Operational metrics: Translation turnaround time and the proportion of patients with NELP who receive language-concordant discharge instructions should be used to measure system efficiency, pinpoint areas for workflow refinement, and ensure equitable care delivery across diverse language groups.
3.
Clinical outcomes: Health systems need to track process and clinical outcomes. They can focus on measures prioritized by the CMS, such as readmission and mortality rates for conditions like heart failure or Chronic Obstructive Pulmonary Disease¹. These outcomes can be tracked by extracting data from clinical notes^55,56 or ICD-10 codes^57,58 for patients with NELP.
4.
Patient understandability and actionability: The Patient Education Materials Assessment Tool (PEMAT), which assesses the clarity, ease of understanding, and actionability of health care materials, could be used to evaluate MAT⁵⁹. Similar to MQM, it is time-consuming to administer and best applied periodically (e.g., monthly) on a representative subset of translations⁵⁰. PEMAT evaluation should be carried out by patients or patient advisory boards. Another approach to evaluation involves having a clinician identify five key points from a discharge summary, then convert those into open-ended questions. A patient representative reads the translated text and answers these questions (Fig. 1). By grading the accuracy of responses, teams gauge how well LLM-supported translations convey essential clinical information.

**Fig. 1: An illustrative patient-level evaluation workflow for LLM-supported MAT.**

V. Outer setting domain

As LLM adoption increases, organizations like the Joint Commission are needed to conduct independent quality assurance checks of MAT workflows. As part of its accreditation process, the Joint Commission assesses whether hospitals comply with Section 1557 of the Affordable Care Act, which mandates that patients with NELP receive appropriate language access services²⁸. In doing so, the Joint Commission verifies that hospitals have processes in place to deliver patient materials that are accurate, timely, and linguistically appropriate.
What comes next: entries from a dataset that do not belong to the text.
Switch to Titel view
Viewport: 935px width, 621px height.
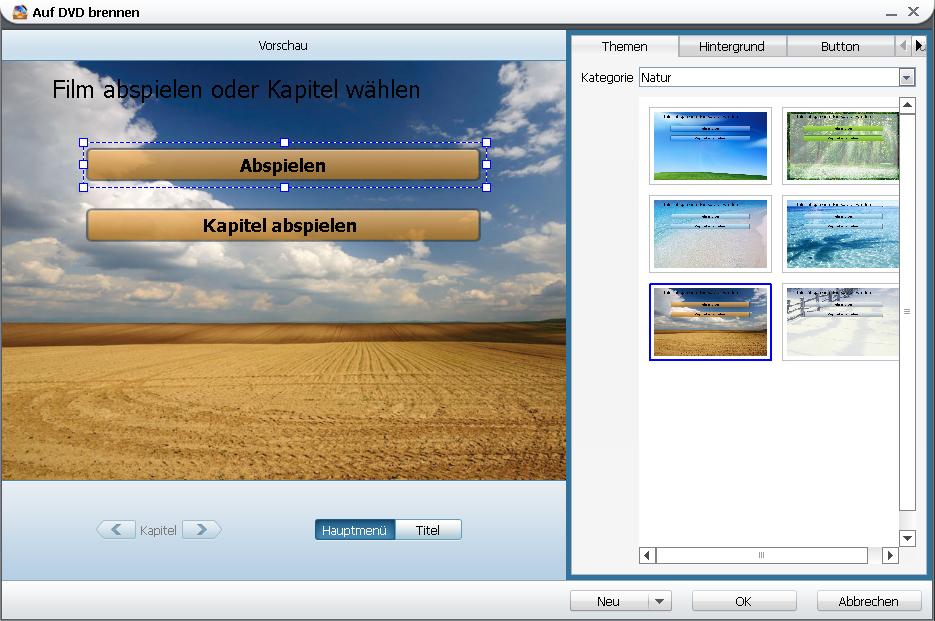[x=428, y=530]
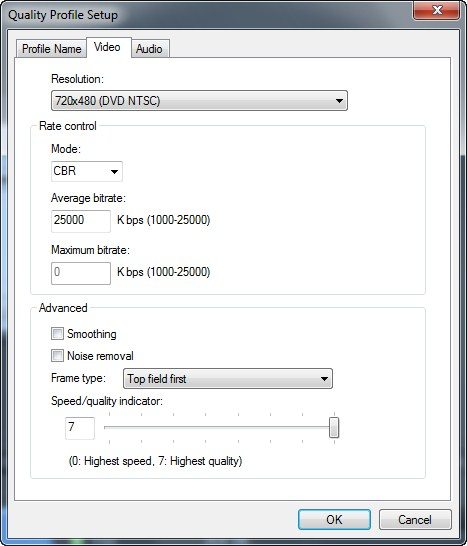Image resolution: width=467 pixels, height=546 pixels.
Task: Open the Audio tab
Action: 150,49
As health systems begin to integrate MAT, these evaluations can be extended to examine whether MAT meets the same standards required for traditional translation methods using evaluation methods described in the “Implementation Process Domain.”
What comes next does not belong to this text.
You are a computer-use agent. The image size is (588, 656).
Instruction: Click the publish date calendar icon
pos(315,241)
Health systems and public health agencies should collaborate to create a shared clinical‑translation corpus, similar to open resources such as MIMIC‑IV, which provides de‑identified clinical notes for public research use⁶⁰. Each participating institution (academic medical centers, community hospitals, rural and safety‑net facilities) would contribute de‑identified source notes across the full spectrum of document types (e.g., post‑operative instructions, discharge summaries, consent forms) paired with translator‑verified versions. The corpus would (i) maintain distinct training and held‑out test datasets and (ii) grow through a community‑driven process in which sites donate a small batch of new notes, de‑identified with methods such as “hiding in plain sight”⁶¹. Efforts should be made to collect translations for digitally underrepresented languages. Over time, this iterative, collaborative approach will enrich clinical translation data available for fine‑tuning and will maintain an evolving benchmark for evaluating LLM-based MAT.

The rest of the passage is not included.